はつけんラボ(研究所)

所長ブログ

  • 所長ブログでは、発達障がいをできるだけ日常の体験に近いところからあまり専門用語を使わないで改めて考え直す、というスタンスで、いろんな角度から考えてみたいと思います。「障がいという条件を抱えて周囲の人々と共に生きる」とはどういうことか、その視点から見て「支援」とは何なのかをじっくり考えてみたいと思います。

2019.08.19

自閉のK君に支えられる

 
 
 また自閉症のK君とK君のお母さんとの思い出です。
 
 K君の「アルバイト療育?」をお引き受けしたのは、私が大学院浪人になる年でした。

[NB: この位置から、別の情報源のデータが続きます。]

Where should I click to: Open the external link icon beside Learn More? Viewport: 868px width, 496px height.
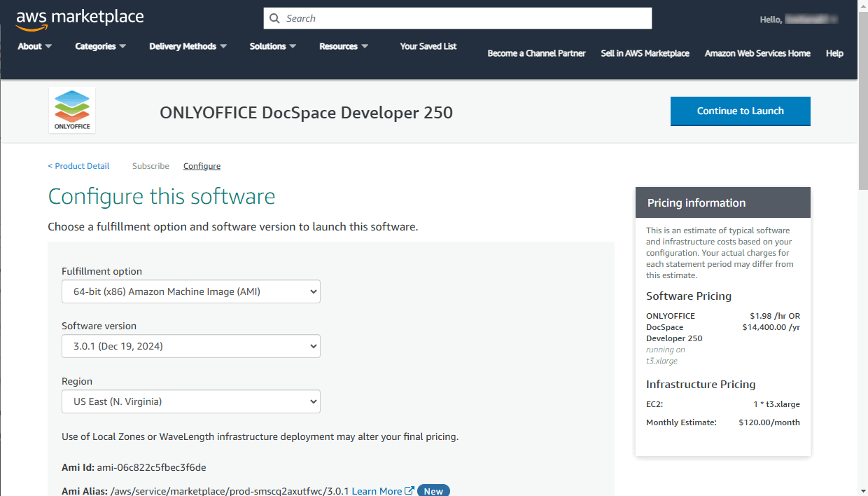tap(410, 490)
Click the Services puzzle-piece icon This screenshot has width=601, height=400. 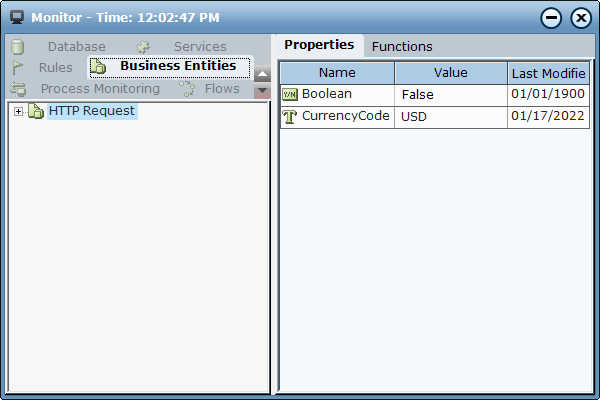pyautogui.click(x=143, y=47)
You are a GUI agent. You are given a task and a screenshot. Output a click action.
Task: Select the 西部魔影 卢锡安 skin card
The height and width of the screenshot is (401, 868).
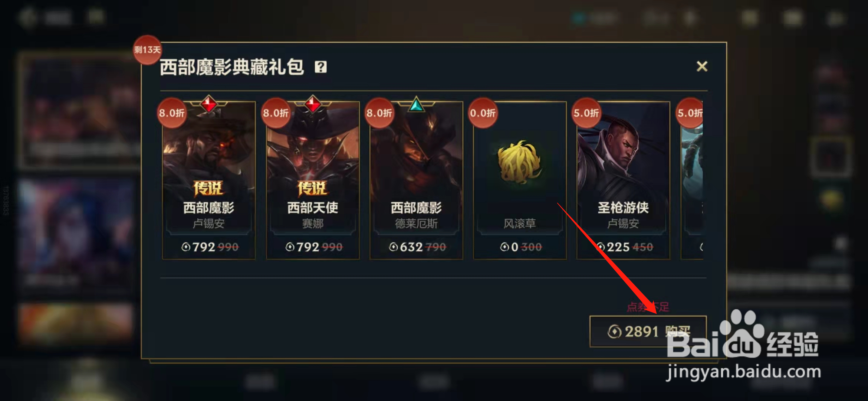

どうも私は試験と言うのが苦手でなかなかストレートに行きません(笑)。このときもちょっとカウンセラーになろうかと考えて、違う学部の臨床心理学のコースを受験したのですが、河合隼雄さんと「意見」が合わず(笑)、あえなく浪人に。翌年やっぱり発達心理学を、と考えてもとの学部で院に進みました。(私たちはこれを「入院」と呼んでいました(笑))
 
 閑話休題。そのお話は初回にも書いた京大教養の中島誠先生から「やってみないか?」とお誘いを受けての事でした。けれども浪人と言う身分で、ただでさえプレッシャーが大きい中で、初めて重い自閉症児の相手を引き受けることが果たしでできるのだろうか?無責任なことにならないだろうか?とかなり迷いました。
 
 基本的に走りながら考える、おっちょこちょいのタイプなので、それでもお引き受けすることにして、週一回、土曜日にその子の家に伺って一緒に遊ぶ、というアルバイト療育が始まりました。
 
 最初、私は「遊び」が基本とは思っていても、それでも何か訓練のようなことをしなければいけないのではないかと思っていました。それでお母さんにそういうこともお尋ねしてみたのですが、お母さんはきっぱりとそういうことは望まない、とおっしゃりました。しっかり(?)一緒に遊んでほしい、ということで、毎週とにかく一緒に遊ぶアルバイトでした。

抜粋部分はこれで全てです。